> Your tasks
• A. In the article on North Korea's nuclear test, how far is China's Mudanjiang station from the blast?
• B. Quote everything from "Seismologists who have" down to "probably several kilotons." in the article on North Korea's nuclear test.

> Extract

Seismologists, Pinpointing Location, See Telltale Images of Bomb

5/27/09

Nuclear test site (star) and surrounding seismic stations (initials). China’s Mudanjiang station (MDJ) is 370 kilometers north of blast.  Lamont-Doherty Earth Observatory, Columbia University

Nuclear test site (star) and surrounding seismic stations (initials). China’s Mudanjiang station (MDJ) is 370 kilometers north of blast.
Lamont-Doherty Earth Observatory, Columbia University

Seismologists who have intensively studied North Korea’s nuclear testing efforts say Monday’s blast was certainly a nuclear bomb, roughly five times larger than the country’s first test in 2006. The scientists, at Columbia University’s Lamont-Doherty Earth Observatory, say signals picked up by seismic stations including one in China close by, showed clear characteristics of a shallow underground nuclear explosion, with a force of probably several kilotons.

“The second test appears to have a significantly higher yield,” said seismologist Paul G. Richards, a longtime expert on seismic detection of nuclear tests. He and his colleague Won-Young Kim, also at Lamont, are coauthors of articles on the 2006 North Korean test in Nature Physics and Eos Transactions, and have a piece on current advances in nuclear-test detection in the March 2009 Scientific American.

Reports so far have given varying estimate of the explosion’s size, and many suggest that only eventual leakage of radioactive particles into the air will confirm that the explosion was nuclear, not chemical. The assessment by Richards and Kim is in line with an anonymous Obama administration official who told The New York Times shortly afterward that it was a nuclear blast of “several kilotons.”

> Collected data
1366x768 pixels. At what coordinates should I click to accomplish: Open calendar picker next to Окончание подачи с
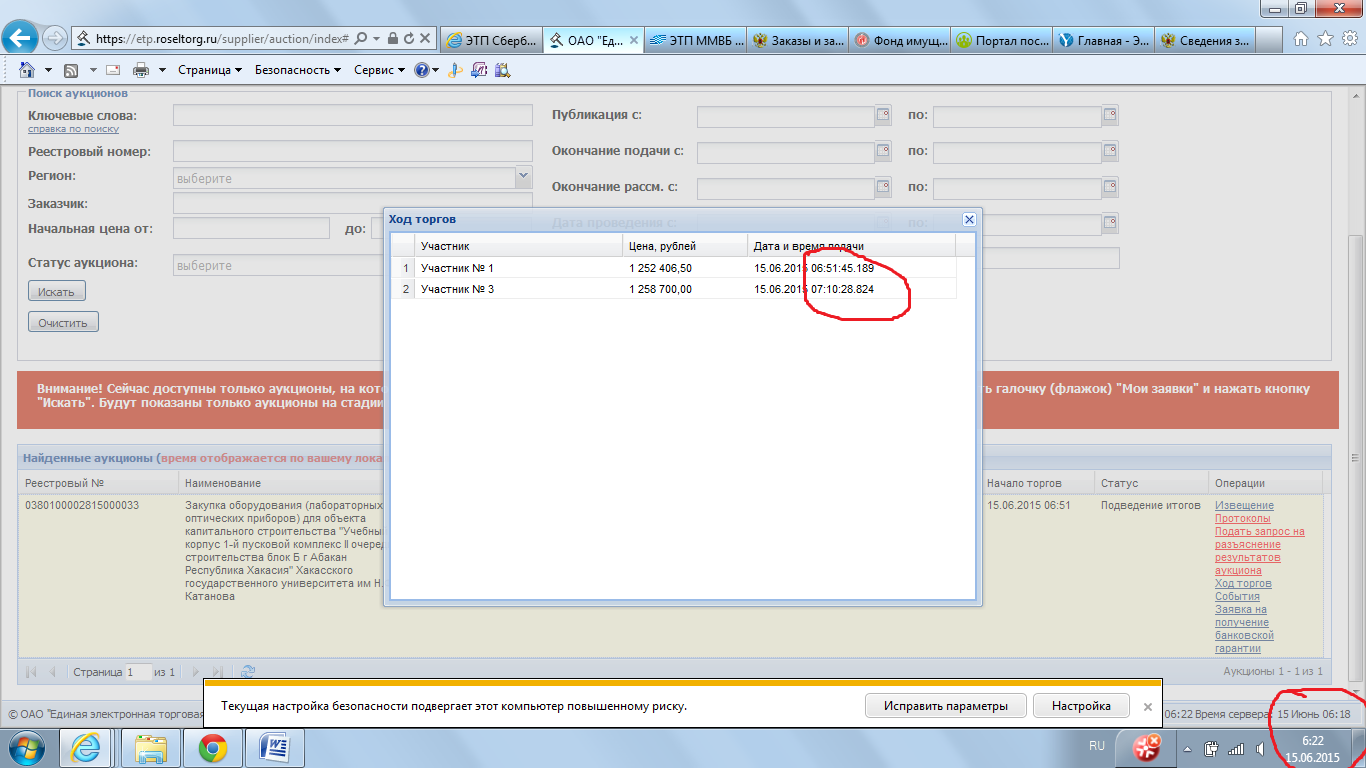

> Answers to the problems
• A. It is 370 kilometers north of the blast.

• B.
Seismologists who have intensively studied North Korea’s nuclear testing efforts say Monday’s blast was certainly a nuclear bomb, roughly five times larger than the country’s first test in 2006. The scientists, at Columbia University’s Lamont-Doherty Earth Observatory, say signals picked up by seismic stations including one in China close by, showed clear characteristics of a shallow underground nuclear explosion, with a force of probably several kilotons.